The water I store for camp is not treated. I only treat it when I pour it into one of my drinking bottles or use it for cooking. If I’m going to drink it cold, I use my filter or chemical drops for treatment. If I’m going to boil water for cooking, I just boil the dirty water.
I always drink at least one liter of water as soon as I arrive in camp. After that, I watch my hydration and decide if I need more. Typically I will boil 700 ml for dinner. Half of that goes into my meal and the other half goes into tea or hot chocolate. All humans exhale 1/2 to 3/4 of moisture in their sleep. I am sure to replace this as soon as I wake up in the morning, before I do anything else. Again, I boil 700 ml for breakfast and put half of that into my food and the other half into coffee. Any water I have left is used to top-off my drinking bottles or douse the fire.
When I get Home
When I’m done my hike, I want to make sure I recover quickly so that I perform well at work and I’m ready for the next weekend. I will continue to drink water or seltzer on my way home and then continue my gallon-per-day policy the day after. If we go out for drinks after the hike, I limit myself to only one alcoholic beverage which I have along with several waters or seltzer. This is important because it helps to rehydrate the body, as well as flush out any toxins, waste products, and dead cells which may have accumulated during the hike.
Signs of Dehydration
It is important to monitor your hydration level. One of your first signs of dehydration is dry-mouth. You should drink some water as soon as you feel this and not wait for other symptoms. In addition to dry mouth, you may experience fatigue, headaches, or dizziness. These symptoms show a more severe case of dehydration. If you feel any of these, you should immediately find a place to rest in the shade and slowly sip some water.

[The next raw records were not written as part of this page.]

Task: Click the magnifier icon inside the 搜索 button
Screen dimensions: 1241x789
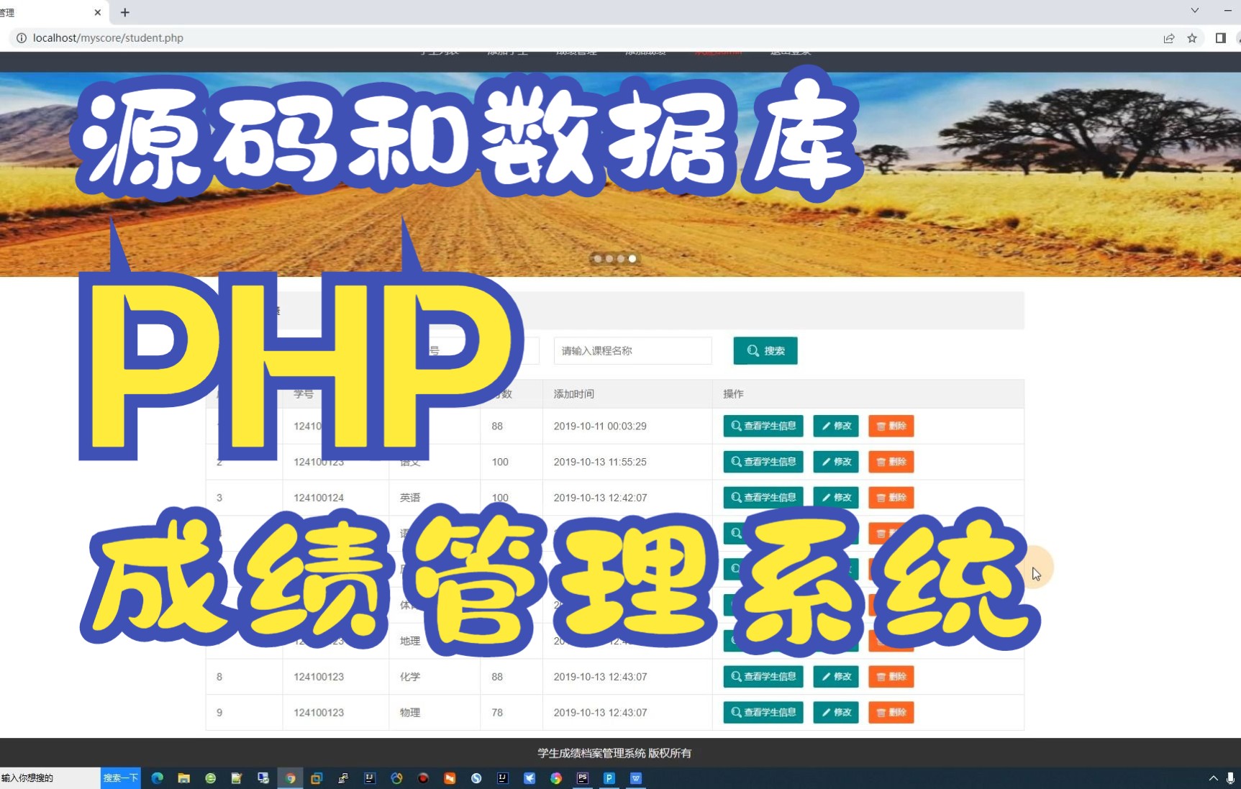Action: [753, 351]
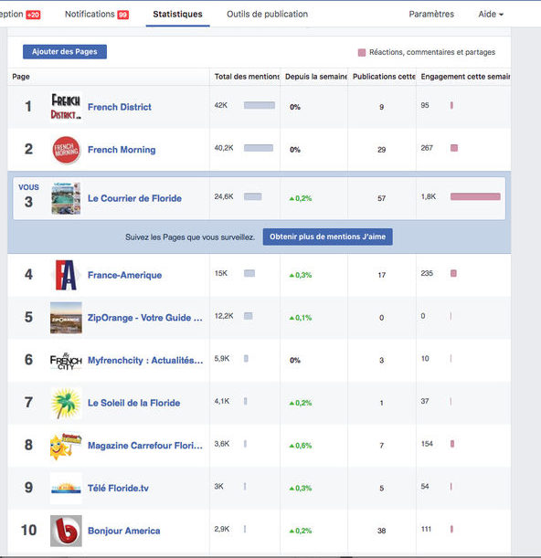The image size is (541, 558).
Task: Open the French Morning page link
Action: [122, 150]
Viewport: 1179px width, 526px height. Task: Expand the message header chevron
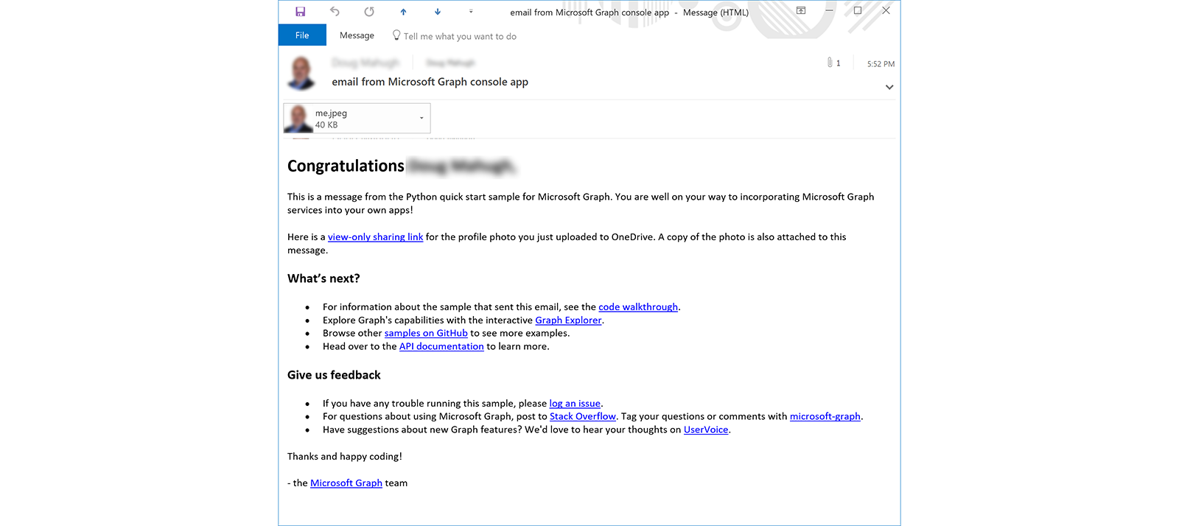[x=889, y=87]
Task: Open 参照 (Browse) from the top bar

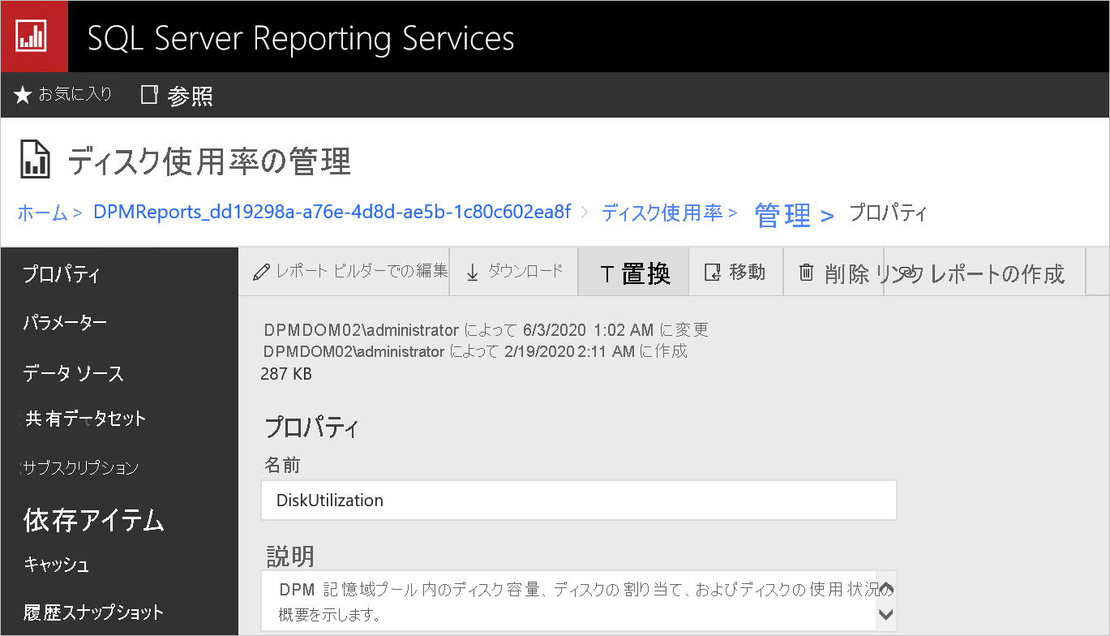Action: click(x=178, y=95)
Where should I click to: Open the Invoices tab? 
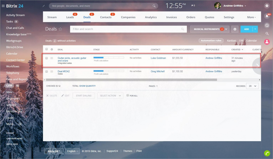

Another way to assess your hydration level is to see the color of your urine. the correct color for urine is pale-yellow. If your urine is completely clear, you may be drinking too much. Dark yellow or brown urine are signs of dehydration.
Other Considerations
They say that you can live for three days without water, but this assumes two things. 1) You’re mostly inactive. 2) You have adequate shelter. I want to focus on the importance of number 2. Maintaining a proper level of hydration is far easier when your skin is in-tact and you’re using shelter to keep cool. Light colored clothing, long sleeves, hats, sunglasses, sunscreen, and lip-balm all go a long way towards protecting your body and maintaining hydration. While it is important to receive some unshielded sun throughout the day, that amount should be limited to just a few minutes in the morning or late afternoon.